InfiMM-WebMath-40B: Advancing Multimodal Pre-Training for Enhanced Mathematical Reasoning
The presented paper introduces InfiMM-WebMath-40B, a novel large-scale multimodal pre-training dataset specifically designed to bolster mathematical reasoning capabilities in Multimodal LLMs (MLLMs). The dataset comprises approximately 24 million web pages, 85 million associated image URLs, and approximately 40 billion text tokens derived from CommonCrawl, with a specific focus on mathematical content.
Dataset Construction Methodology
The dataset construction methodology integrates several systematic filtering and extraction processes to ensure the high quality and relevance of the dataset:
- Text Extraction and Initial Filtering: Text was extracted using Trafilatura and a modified version of Resiliparse to preserve mathematical content, including LaTeX equations and image URLs. Initial filtering with fastText reduced the dataset size from 57.2 billion to 9.5 billion web documents, emphasizing high recall.
- Deduplication: Content and URL deduplication strategies, inspired by methodologies from RefinedWeb and FineWeb, reduced redundant samples, further refining the dataset to 3.9 billion web pages.
- Rule-based Filtering: Targeted rules, such as removing documents with high punctuation ratios or NSFW content, enhanced content quality while retaining key mathematical elements.

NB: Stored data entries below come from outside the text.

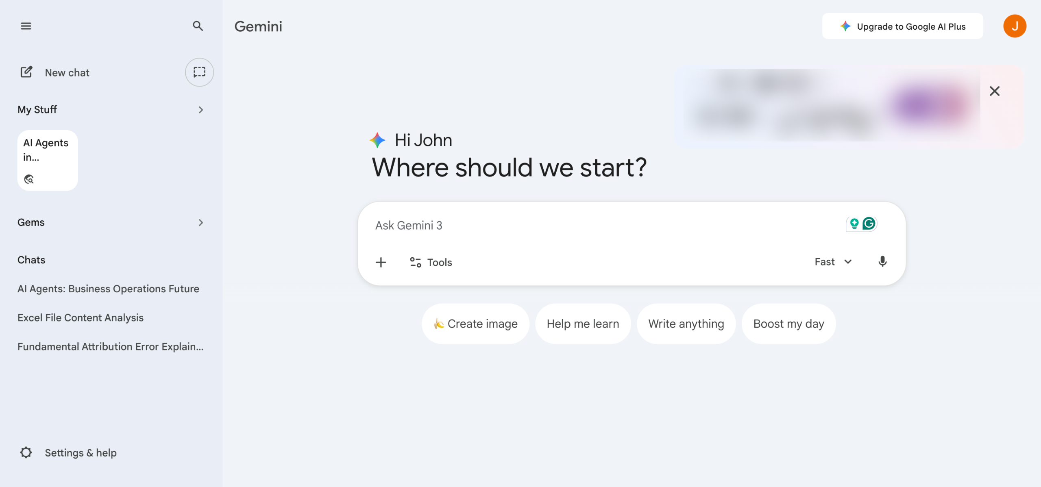Open Settings & help gear icon
Viewport: 1041px width, 487px height.
click(x=26, y=452)
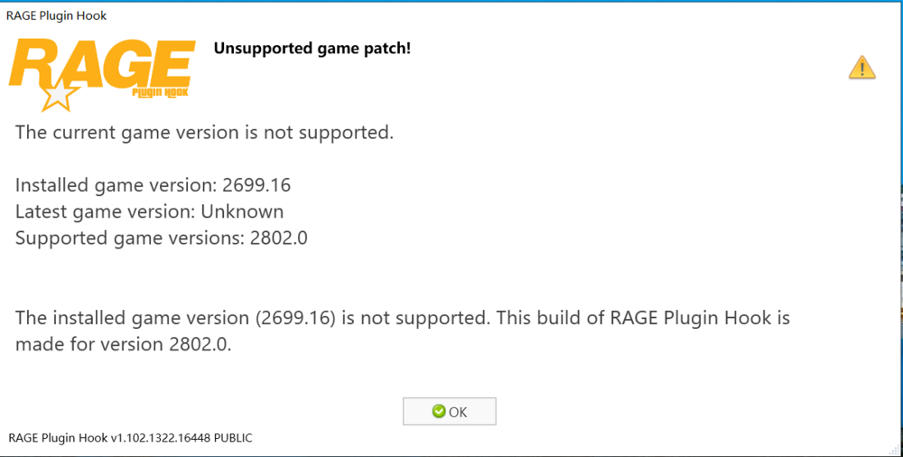Click the "RAGE Plugin Hook" window title text

click(56, 16)
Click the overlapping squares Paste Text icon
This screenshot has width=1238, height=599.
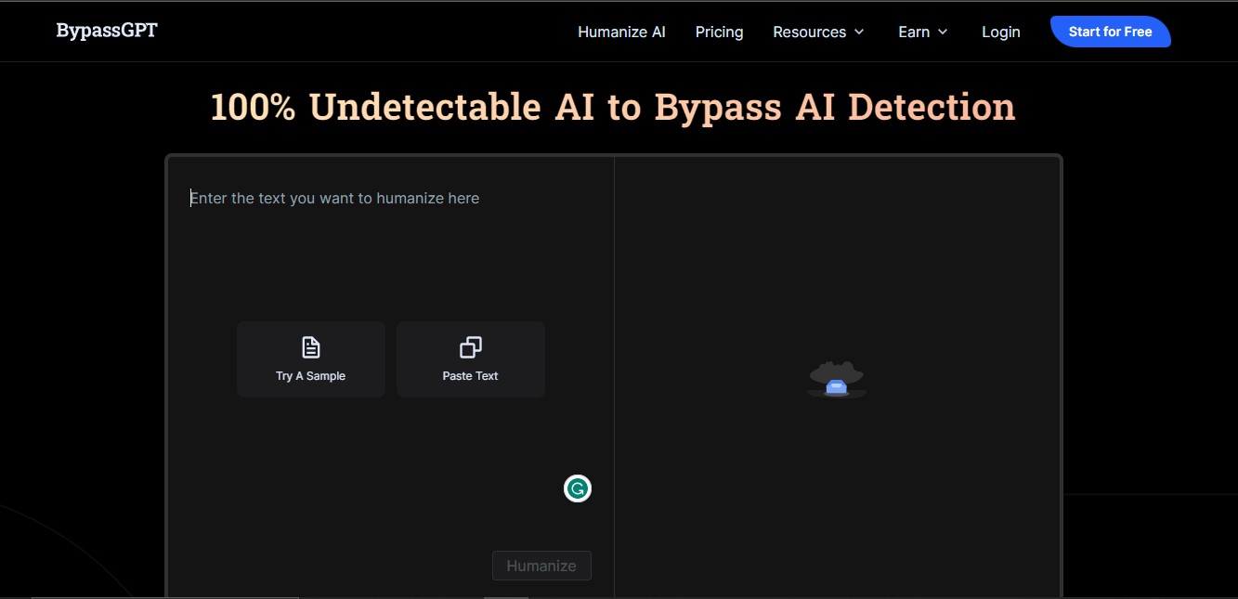[x=471, y=347]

- High-Precision Filtering: A high-precision fastText classifier was trained using LLaMA3-70B-Instruct to evaluate the mathematical quality of samples, culminating in a refined dataset of 24 million documents.
Evaluation and Model Architecture
The efficacy of InfiMM-WebMath-40B was tested on models specifically continuing pre-trained and instruction fine-tuned using this dataset. The architecture employed includes the SigLip model for visual feature extraction and Perceiver Resampler for modality alignment, integrated with LLMs from DeepSeek-Coder series.
- Modality Alignment Stage: Alignment of image and text modalities was achieved using a subset of the DFN-2B dataset.
- Continue Pre-training Stage: The focus was on integrating mathematical knowledge using the InfiMM-WebMath-40B dataset, keeping the vision encoder frozen and training the Perceiver Resampler and LLM.
- Instruction Fine-tuning Stage: Diverse instruction datasets were utilized to acclimate models to common chat templates and question-answer formats in mathematical contexts.
Numerical Results and Comparative Performance
The paper reported substantial improvements in the mathematical reasoning capabilities of models trained on InfiMM-WebMath-40B, evaluated using benchmarks like MathVerse and We-Math:
- MathVerse: InfiMM-Math models demonstrated superior performance across multiple categories, significantly outperforming multiple open-source and proprietary models, achieving a notable 34.5 score for DeepSeek-Coder-1.5-7B, compared to the leading proprietary model, GPT-4V (39.4), but significantly surpassing other open-source models like LLaVA-NeXT and Maverick.
- We-Math: InfiMM-Math models exhibited strong results (an average score of 20.6), higher than many existing models, highlighting the robust multimodal understanding and reasoning enabled by the new dataset.
Implications and Future Directions
The introduction of InfiMM-WebMath-40B addresses a critical void in the open-source community by providing a comprehensive multimodal mathematical dataset for MLLMs. The improvements in performance across benchmarks underscore the potential of multimodal pre-training for enhancing mathematical reasoning.
Future research could explore integrating more sophisticated visual encoders tailored for mathematical symbols and diagrams, which are essential for disciplines requiring multimodal understanding. Moreover, applying reinforcement learning techniques to further enhance reasoning capabilities can also be explored. The developments from this work set a foundation for advancing the mathematical understanding of AI models, paving the way for more nuanced and accurate problem-solving abilities in specialized scientific fields.